» SELECTED TEXT:

This paragraph is not quite as strong for me. I think his topic sentence is really good. He moves us from one idea to the next idea and that’s strong. But I can see that his thoughts in here are not as strong. He’s a bit repetitive, and his sentence structure isn’t as strong as it is in other places so I can see that he’s struggling a bit. He knows that there’s an idea here, but he’s still making the right rhetorical moves.
Leah continued her explanation by situating her evaluation in contextual knowledge about Lawrence:
[He] was a vet, so he’s got a lot of life experience, and so I actually expect more from him. And so if another one of my students had written this I would have been, Wow!, you know. [If] one of my younger students had come up with this then I would have been like, Okay, they’re trying, they’re struggling with some of these ideas and trying to get them out. Sadly, like I said, I kind of expect more from him.
Whereas Thomas’s knowledge of Tina led him to evaluate her work more favorably, Leah’s knowledge of Lawrence led her to be more critical of his work. As she explained, she held Lawrence to a higher standard than some other students because of his age and life experience.
Academic Conventions
Both faculty members grappled in the think-aloud protocols with allowing student creativity and self-expression within the specifications of their assignments. Leah recognized Lawrence’s maturity and a desire on his part to sometimes go “off message” in his essays, and she struggled with having constrained his focus to the assignment parameters. She explained, “That’s where I battle. Because I do hear the critique that ‘they [professors] just want to hear what they’ve told us [students] in class. Just give ‘em what they said.’ And really and truly that’s not what I want. I want them to think. But how, I don’t know how to do that, because he also needed to do the assignment.” The “that” Leah refers to here is the challenge of the student’s thinking for himself and not just parroting her own knowledge back to her while accomplishing what the assignment asks for at the same time. Leah explained that curricular requirements meant she had to get students to write more essays than they may have had time to write well. These requirements challenged her to get students to produce a lot of writing to fit academic conventions and left little wiggle room for creativity on students’ part. She explained that “part of what I’m teaching is that writing needs to do what it’s meant to do” within a specific context.
Thomas identified a similar tension between a student’s impulses as a writer and the confines of academic writing with regard to the cultural writing conventions of Tina’s home language. He explained, “Different rhetorical style is cultural ... Spanish writing is not as forward as American writing. So, the thesis isn’t right at the beginning ... there’s a sense of circling the issue ... for this writer that had been a bit of a struggle. Something that I had to make her aware of. That [Spanish] style is totally legitimate, but American texts expect you to have a central thesis.” He later pointed out a turn-of-phrase that Tina had used multiple times in her essay, but that she had not really explained to her readers:
So, I think one of the things stylistically that jumped out is, she’s used this phrase twice now, ‘the subconscious speaks to the consciousness of the viewer’ which I think is interesting and it’s lovely, right? It’s a lovely little phrase, but she hasn’t quite broken down what she means by that, right? So, I think that’s a break between a more personal style and an academic style. In an academic style, we’re going to expect you to break that prettiness down and tell us what you mean practically by that. And she hasn’t done that, which to me is a bit of a style issue. I think, but, that’s a gradual thing, right? That is becoming more versed in academic prose.

» MATERIAL PROVIDED:

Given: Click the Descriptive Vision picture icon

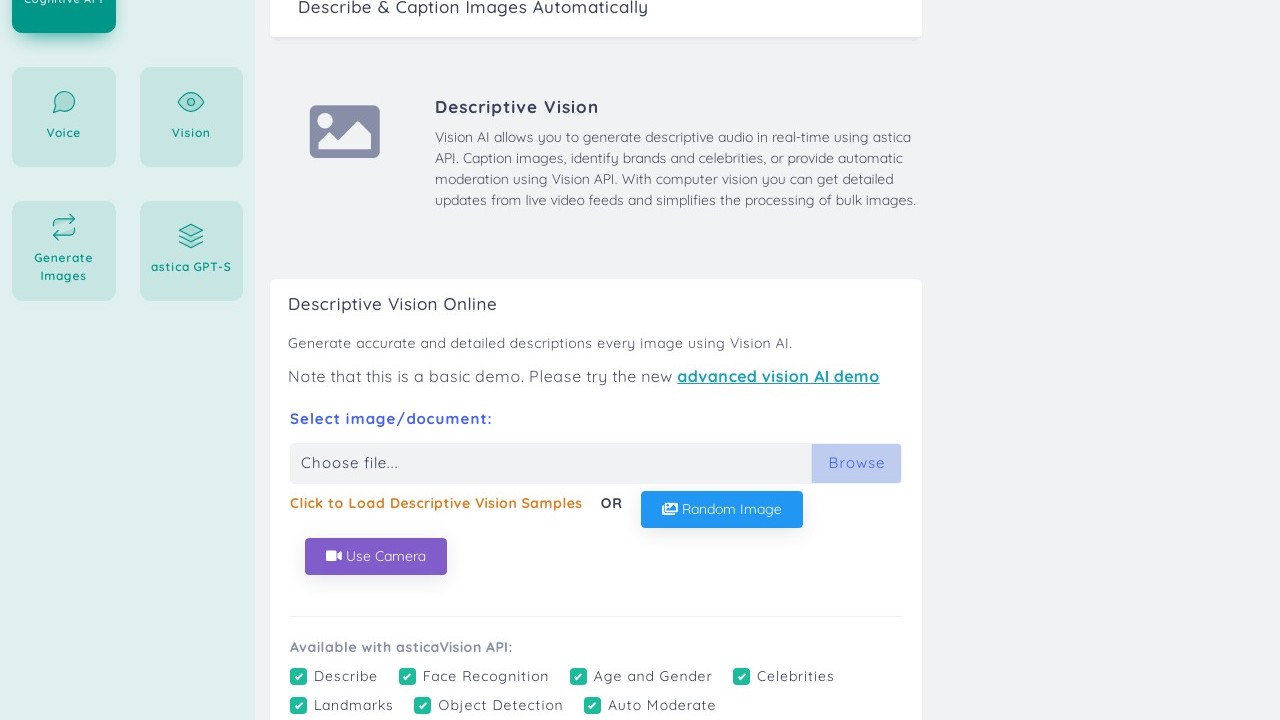Looking at the screenshot, I should (345, 132).
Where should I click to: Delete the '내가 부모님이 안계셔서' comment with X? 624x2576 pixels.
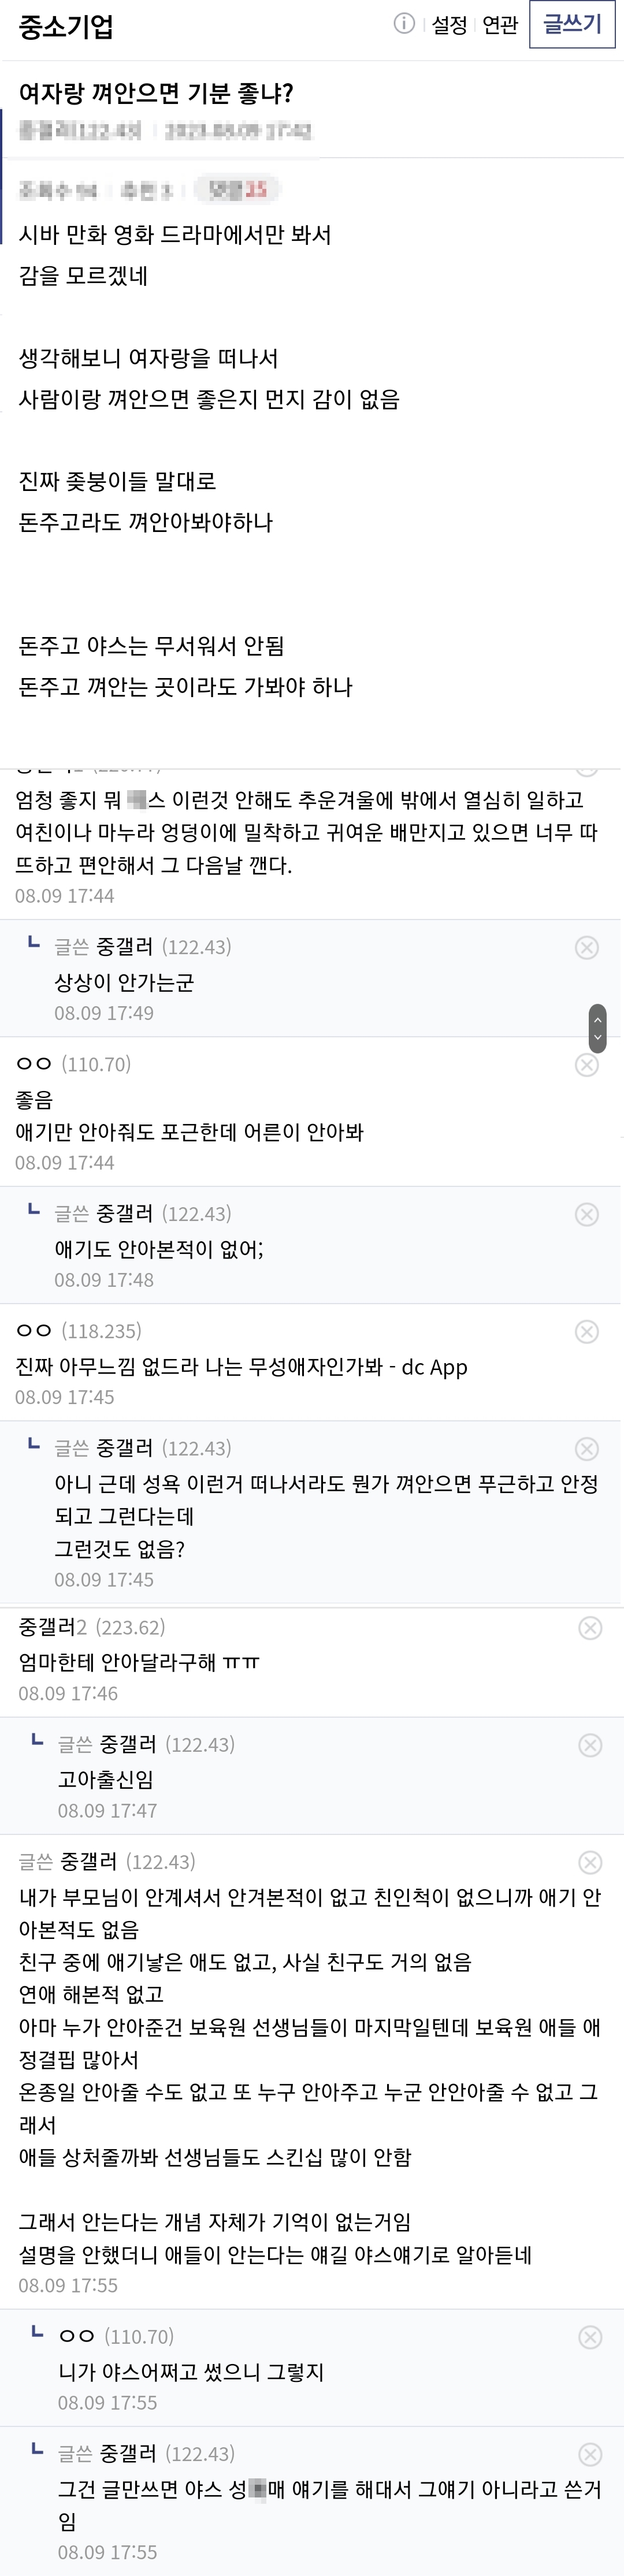(x=590, y=1862)
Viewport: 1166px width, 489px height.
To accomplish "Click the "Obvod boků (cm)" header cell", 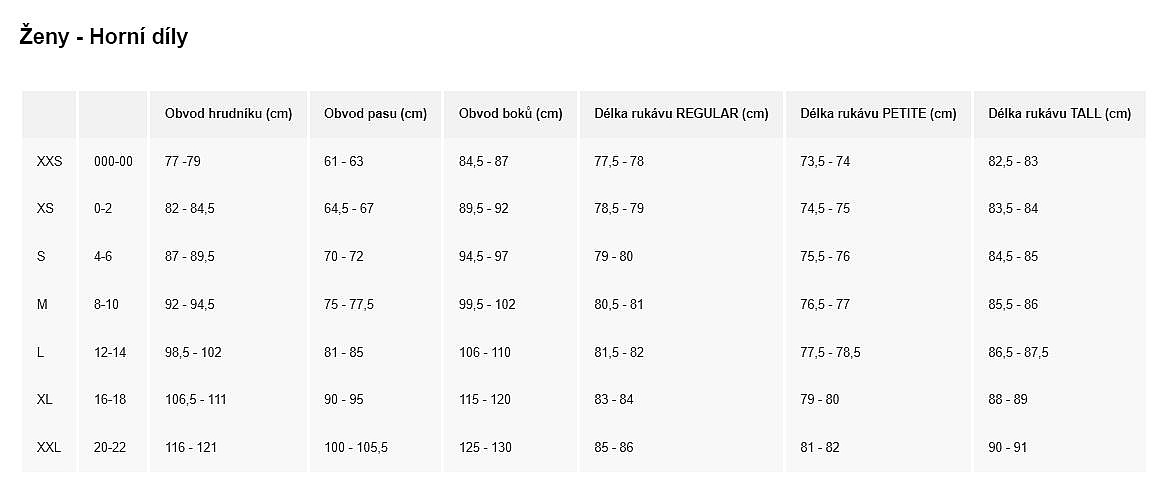I will point(510,114).
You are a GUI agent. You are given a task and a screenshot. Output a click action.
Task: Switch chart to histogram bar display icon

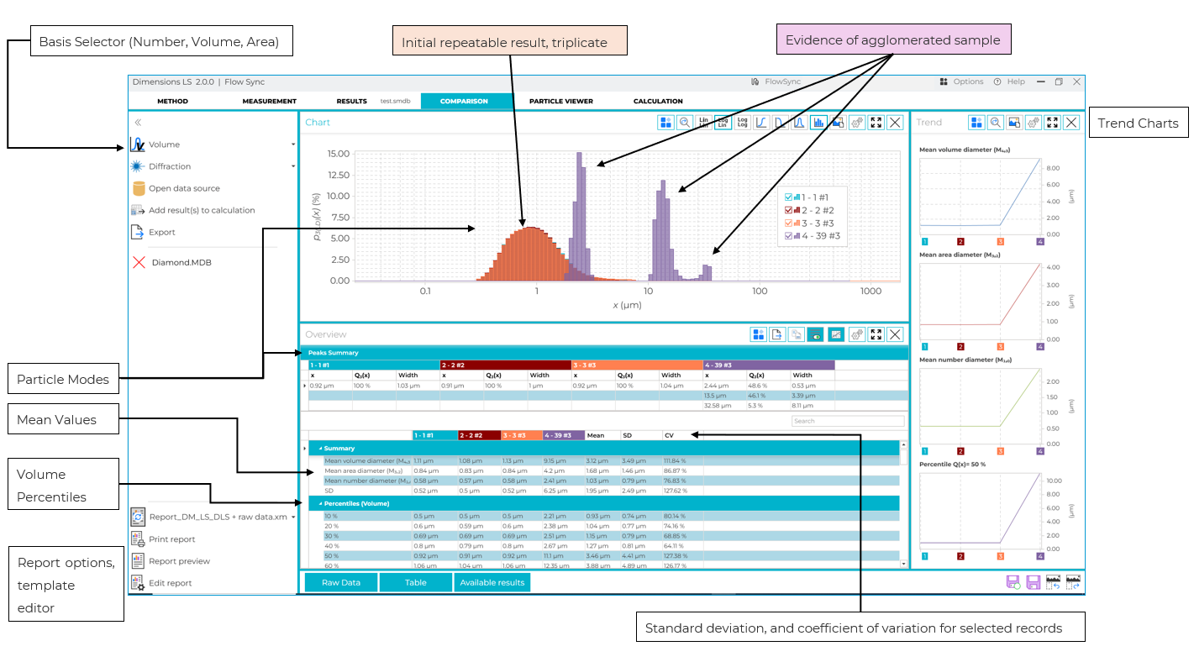[818, 123]
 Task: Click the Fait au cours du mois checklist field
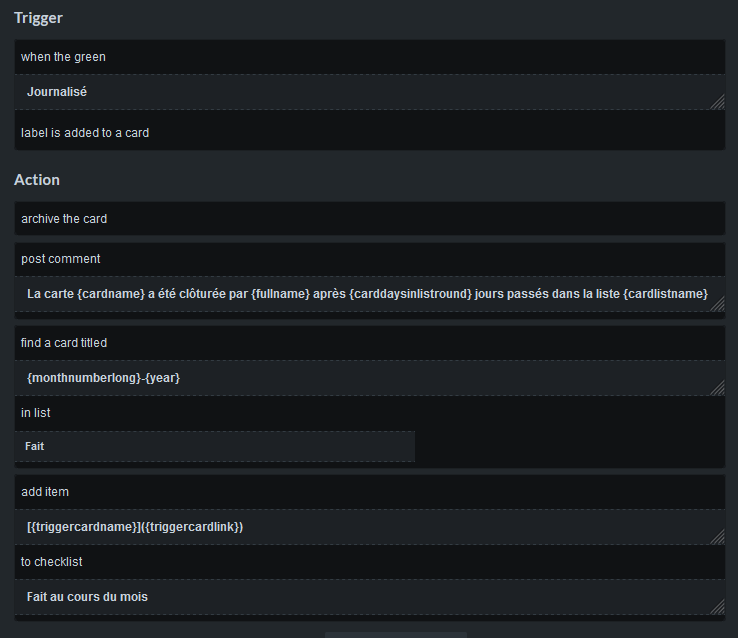pyautogui.click(x=369, y=597)
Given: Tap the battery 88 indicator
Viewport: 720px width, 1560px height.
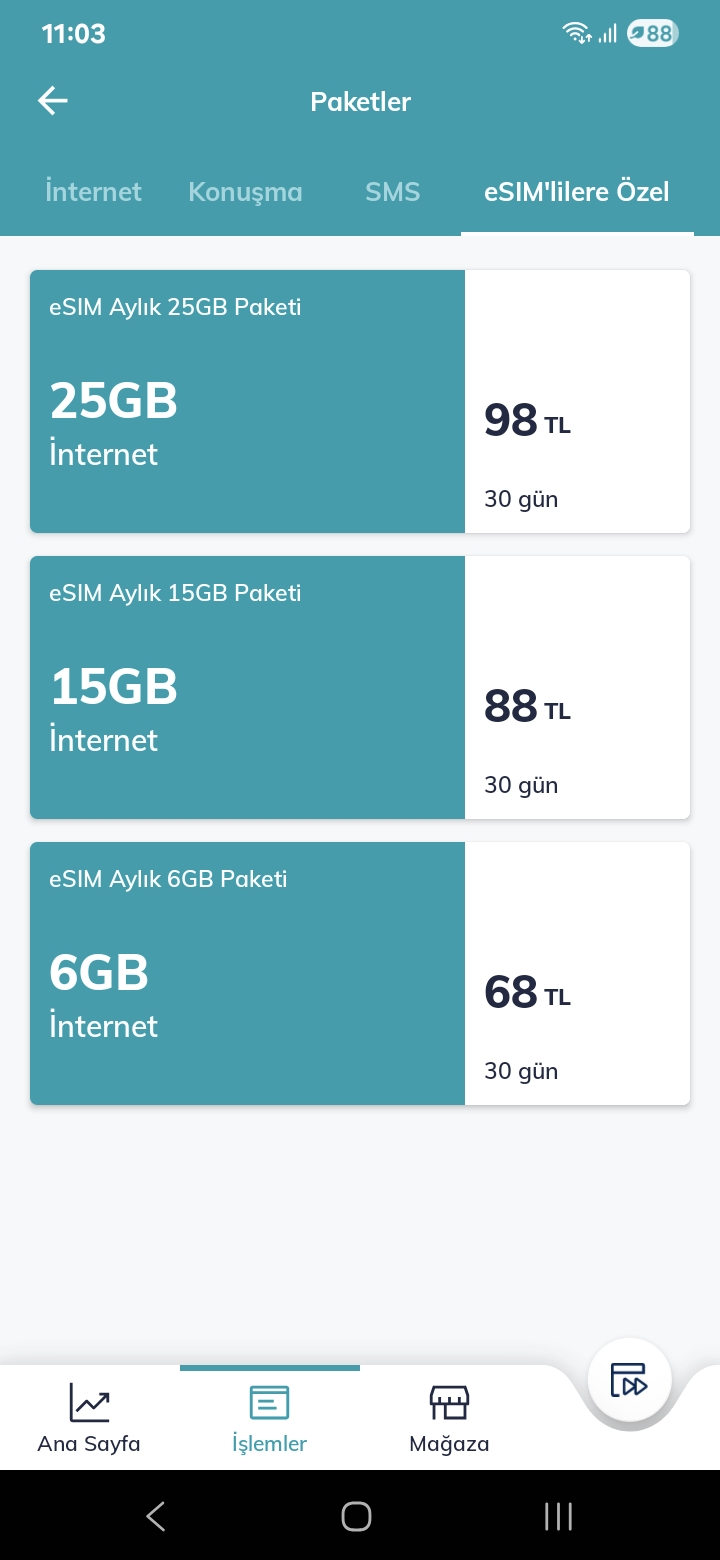Looking at the screenshot, I should (x=652, y=34).
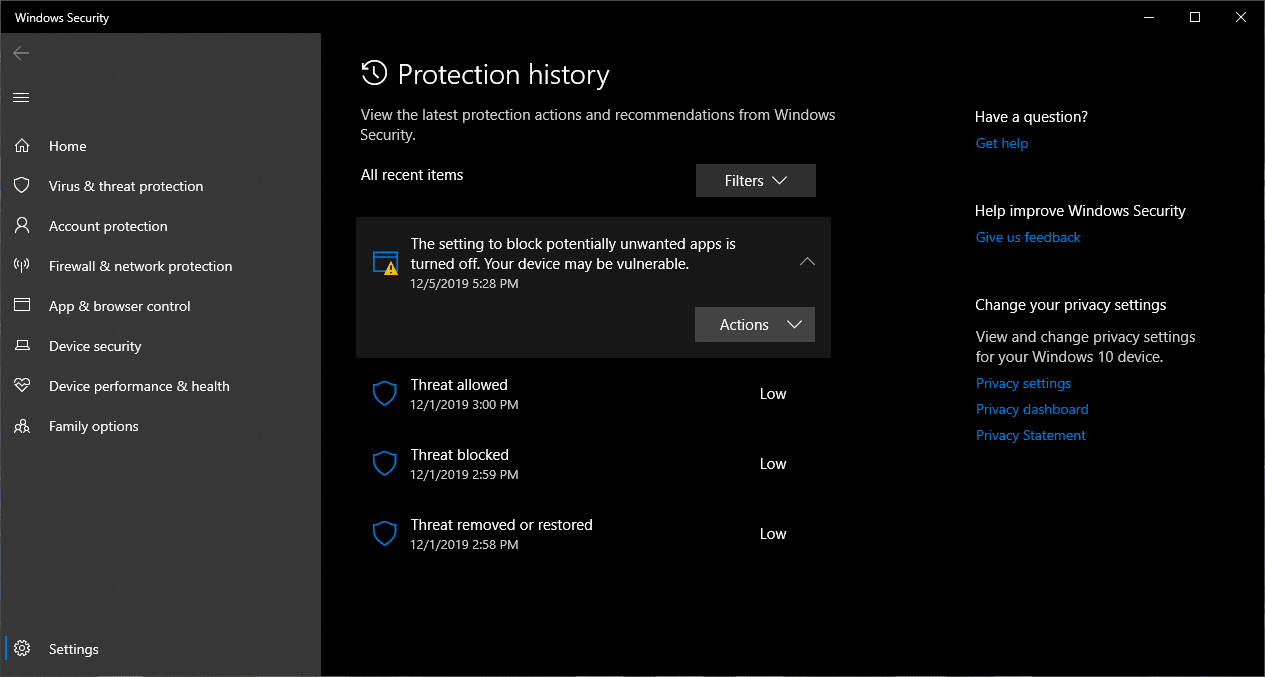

» WHAT YOU NEED TO DO:
For each statement below, decide whether it agrees with the text on faculty evaluating student essays. Answer yes or no, and quote the words from the text that settle it.
(a) Leah expected more from Lawrence than from some other students because of his age and life experience.
(b) Thomas described Spanish writing as placing the thesis right at the beginning.
(c) Thomas said Tina had explained what she meant by her phrase about the subconscious and the viewer.

» COMPLETED TASK:
(a) Yes: "she held Lawrence to a higher standard than some other students because of his age and life experience."
(b) No: "Spanish writing is not as forward as American writing. So, the thesis isn’t right at the beginning"
(c) No: "she hasn’t quite broken down what she means by that"